Tale sentenza è oggetto del ricorso per cassazione proposto dalla Banca Monte dei Paschi di Siena, il quale si fonda su tre motivi. Resiste con controricorso Studio di Medicina Nucleare s.r.l.. Sono statèdepositate memorie.
Il primo motivo denuncia violazione e falsa applicazione della L. n. 154 del 1992, art. 5, violazione dell’art. 1284 c.c., nonchè violazione degli artt. 1362 segg. e dell’art. 1326 c.c.. Lamenta in sostanza la ricorrente che la Corte di merito aveva mancato di attribuire rilievo alle lettere di affidamento documentate in atti e risalenti agli anni tra il 1993 e il 1996: lettere che, diversamente da quanto aveva ritenuto il giudice del gravame, non costituivano comunicazioni unilaterali della banca (con specifico riguardo al saggio di interesse), quanto, piuttosto, l’accettazione, da parte della controricorrente, delle condizioni di affidamento già proposte dall’istituto di credito: sicchè, ad avviso dell’istante, in ragione della predetta documentazione doveva darsi atto che con riferimento al nominato tasso di interesse era stato concluso un vero e proprio contratto.
Il secondo motivo lamenta violazione dell’art. 2697 c.c., in combinato disposto con l’art. 115 c.p.c.. Rileva la ricorrente che la società correntista aveva riconosciuto essa stessa, nel corso dell’intero processo, la stipula dei contratti in questione.
Col terzo motivo la sentenza è censurata per violazione degli artt. 1321, 1325, 1326, 1362 e 1363 c.c.. Sostiene la ricorrente che con riferimento alle comunicazioni intercorse la Corte di Roma era incorsa in un travisamento, posto che l’esame della documentazione prodotta imponeva di ritenere raggiunto un vero e proprio accordo delle parti in ordine alle condizioni contrattuali ivi indicate.

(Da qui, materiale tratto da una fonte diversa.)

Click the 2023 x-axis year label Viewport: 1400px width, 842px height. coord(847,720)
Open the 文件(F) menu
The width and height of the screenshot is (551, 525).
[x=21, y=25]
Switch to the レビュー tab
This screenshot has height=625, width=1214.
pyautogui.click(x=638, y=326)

Pertanto, gli scritti richiamati erano – ad avviso della ricorrente – rappresentativi della comune intenzione delle parti di vincolarsi vicendevolmente; più nello specifico, essi davano ragione dell’intenzione della controricorrente di accettare le condizioni di affidamento proposte dalla banca.
Avendo il relatore individuato una ipotesi di manifesta infondatezza del ricorso, si è fatto luogo alla fissazione dell’adunanza della Corte per la trattazione della causa in Camera di consiglio.
Il Collegio, a norma dell’art. 380 bis c.p.c., comma 3, ritiene che non si ravvisi una evidenza decisoria tale da permettere la definizione del ricorso presso la c.d. sezione filtro, sicchè esso deve essere avviato alla discussione in pubblica udienza presso la sezione tabellarmente competente.
PQM
La Corte rimette la causa alla pubblica udienza della 1^ sezione civile.
Motivazione semplificata.
Così deciso in Roma, nella Camera di consiglio della Sezione Sesta Civile, il 11 aprile 2017.